The highest to which a man is able to look, he calls the Divine, and he somehow must think of the highest destiny as being in connection with this Divinity. The wisdom, therefore, that reaches out beyond the sensible and reveals to him his own being and with it his final goal, may well be called divine wisdom or theosophy. To the study of the spiritual process in human life and in the cosmos, the term spiritual science may be given.
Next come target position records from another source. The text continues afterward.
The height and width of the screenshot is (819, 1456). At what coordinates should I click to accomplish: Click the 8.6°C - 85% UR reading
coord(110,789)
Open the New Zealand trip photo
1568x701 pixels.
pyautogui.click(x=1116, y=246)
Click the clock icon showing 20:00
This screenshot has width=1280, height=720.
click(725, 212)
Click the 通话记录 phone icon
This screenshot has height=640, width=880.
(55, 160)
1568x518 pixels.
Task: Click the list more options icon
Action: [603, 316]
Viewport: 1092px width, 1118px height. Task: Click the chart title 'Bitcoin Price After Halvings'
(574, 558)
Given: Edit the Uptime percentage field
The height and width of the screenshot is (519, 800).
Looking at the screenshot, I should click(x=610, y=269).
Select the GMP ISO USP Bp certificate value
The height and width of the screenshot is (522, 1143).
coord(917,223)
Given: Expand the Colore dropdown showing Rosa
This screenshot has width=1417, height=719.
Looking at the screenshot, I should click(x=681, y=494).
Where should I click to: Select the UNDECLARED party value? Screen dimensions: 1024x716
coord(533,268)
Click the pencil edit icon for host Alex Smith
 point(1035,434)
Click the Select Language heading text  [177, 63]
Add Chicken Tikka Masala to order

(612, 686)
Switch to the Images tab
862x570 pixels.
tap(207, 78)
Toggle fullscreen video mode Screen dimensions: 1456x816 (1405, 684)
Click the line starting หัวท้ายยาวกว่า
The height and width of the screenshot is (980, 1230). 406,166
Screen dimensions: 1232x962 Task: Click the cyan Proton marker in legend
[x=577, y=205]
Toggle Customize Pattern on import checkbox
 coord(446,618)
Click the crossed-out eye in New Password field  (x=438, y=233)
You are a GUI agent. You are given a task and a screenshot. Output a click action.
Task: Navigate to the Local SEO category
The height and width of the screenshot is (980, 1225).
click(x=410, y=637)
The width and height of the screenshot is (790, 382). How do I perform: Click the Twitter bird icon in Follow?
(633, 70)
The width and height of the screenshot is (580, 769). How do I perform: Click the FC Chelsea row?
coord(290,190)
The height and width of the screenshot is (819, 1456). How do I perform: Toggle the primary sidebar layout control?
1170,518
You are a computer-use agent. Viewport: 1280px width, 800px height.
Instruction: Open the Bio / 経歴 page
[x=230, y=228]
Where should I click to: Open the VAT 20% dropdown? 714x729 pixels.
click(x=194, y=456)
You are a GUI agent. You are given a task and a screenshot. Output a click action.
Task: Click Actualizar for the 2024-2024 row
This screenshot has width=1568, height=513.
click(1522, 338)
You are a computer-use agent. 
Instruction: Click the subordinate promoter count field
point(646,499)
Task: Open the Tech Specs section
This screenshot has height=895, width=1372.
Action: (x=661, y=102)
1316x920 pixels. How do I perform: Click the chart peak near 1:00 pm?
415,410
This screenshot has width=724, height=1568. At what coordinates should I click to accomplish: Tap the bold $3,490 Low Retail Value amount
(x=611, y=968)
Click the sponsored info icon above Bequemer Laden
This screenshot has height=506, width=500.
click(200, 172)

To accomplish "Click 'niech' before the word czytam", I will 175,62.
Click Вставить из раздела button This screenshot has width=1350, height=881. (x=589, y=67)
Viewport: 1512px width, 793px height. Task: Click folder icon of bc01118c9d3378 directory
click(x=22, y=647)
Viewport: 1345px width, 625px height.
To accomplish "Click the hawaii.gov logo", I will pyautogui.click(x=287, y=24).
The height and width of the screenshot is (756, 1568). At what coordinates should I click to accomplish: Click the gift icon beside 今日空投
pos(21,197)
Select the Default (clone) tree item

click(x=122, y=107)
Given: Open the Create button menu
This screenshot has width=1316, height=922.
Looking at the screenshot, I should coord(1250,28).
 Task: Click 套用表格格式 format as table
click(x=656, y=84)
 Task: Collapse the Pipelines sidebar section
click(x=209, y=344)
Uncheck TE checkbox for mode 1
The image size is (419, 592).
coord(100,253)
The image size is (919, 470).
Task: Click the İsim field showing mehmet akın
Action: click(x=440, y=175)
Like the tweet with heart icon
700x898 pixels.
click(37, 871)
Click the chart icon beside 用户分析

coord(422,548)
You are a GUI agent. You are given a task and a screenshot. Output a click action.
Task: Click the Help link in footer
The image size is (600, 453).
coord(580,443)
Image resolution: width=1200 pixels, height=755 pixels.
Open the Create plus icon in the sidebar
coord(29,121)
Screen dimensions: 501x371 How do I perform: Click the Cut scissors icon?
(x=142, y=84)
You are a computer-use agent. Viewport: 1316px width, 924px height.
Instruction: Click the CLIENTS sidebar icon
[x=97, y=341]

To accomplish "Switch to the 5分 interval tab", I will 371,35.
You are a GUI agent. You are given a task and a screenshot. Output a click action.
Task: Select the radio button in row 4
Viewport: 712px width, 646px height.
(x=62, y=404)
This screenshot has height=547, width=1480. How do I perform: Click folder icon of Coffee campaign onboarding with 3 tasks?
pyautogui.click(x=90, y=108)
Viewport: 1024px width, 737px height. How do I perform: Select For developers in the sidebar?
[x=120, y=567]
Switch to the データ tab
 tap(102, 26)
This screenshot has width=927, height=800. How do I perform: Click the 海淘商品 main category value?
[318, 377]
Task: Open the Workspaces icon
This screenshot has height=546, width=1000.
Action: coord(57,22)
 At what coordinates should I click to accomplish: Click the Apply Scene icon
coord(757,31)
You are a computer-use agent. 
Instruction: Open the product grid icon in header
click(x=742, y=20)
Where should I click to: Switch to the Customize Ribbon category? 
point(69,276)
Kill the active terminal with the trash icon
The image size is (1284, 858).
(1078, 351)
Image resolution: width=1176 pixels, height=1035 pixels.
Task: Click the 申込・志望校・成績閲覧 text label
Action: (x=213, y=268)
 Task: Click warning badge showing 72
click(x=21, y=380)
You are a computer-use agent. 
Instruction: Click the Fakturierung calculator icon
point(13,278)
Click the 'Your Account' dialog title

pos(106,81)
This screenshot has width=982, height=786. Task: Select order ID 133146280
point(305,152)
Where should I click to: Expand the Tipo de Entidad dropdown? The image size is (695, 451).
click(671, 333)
When, as in this book, one extracts from this spiritual science those special results that have reference to the spiritual core of man's being then the expression theosophy may be employed to designate this domain because it has been employed for centuries in this way.

From this point of view there will be sketched in this book an outline of the theosophical conception of the universe. The writer of it will bring forward nothing that is not a fact for him in the same sense that an experience of the outer world is a fact for eyes and ears and the ordinary intelligence. The concern here is with experiences that become accessible to everyone who is determined to tread the path of knowledge described in a later chapter of this book. We take the right attitude towards the things of the supersensible world when we assume that sound thinking and feeling are capable of understanding everything of true knowledge that emerges from the higher worlds. Further, when we start from this understanding and therewith lay down a firm foundation, we have also made a great step forward towards, “seeing” for ourselves, even though in order to attain this, other things must be added also. We lock and bolt the door to the true higher knowledge, however, when we despise this road and are determined to penetrate the higher worlds only in some other way. To have decided to recognize higher worlds only when we have seen them is a hindrance in the way of this very seeing itself. The determination to understand first through sound thinking what later can be seen, furthers that seeing. It conjures forth important powers of the soul that lead to this seeing of the seer.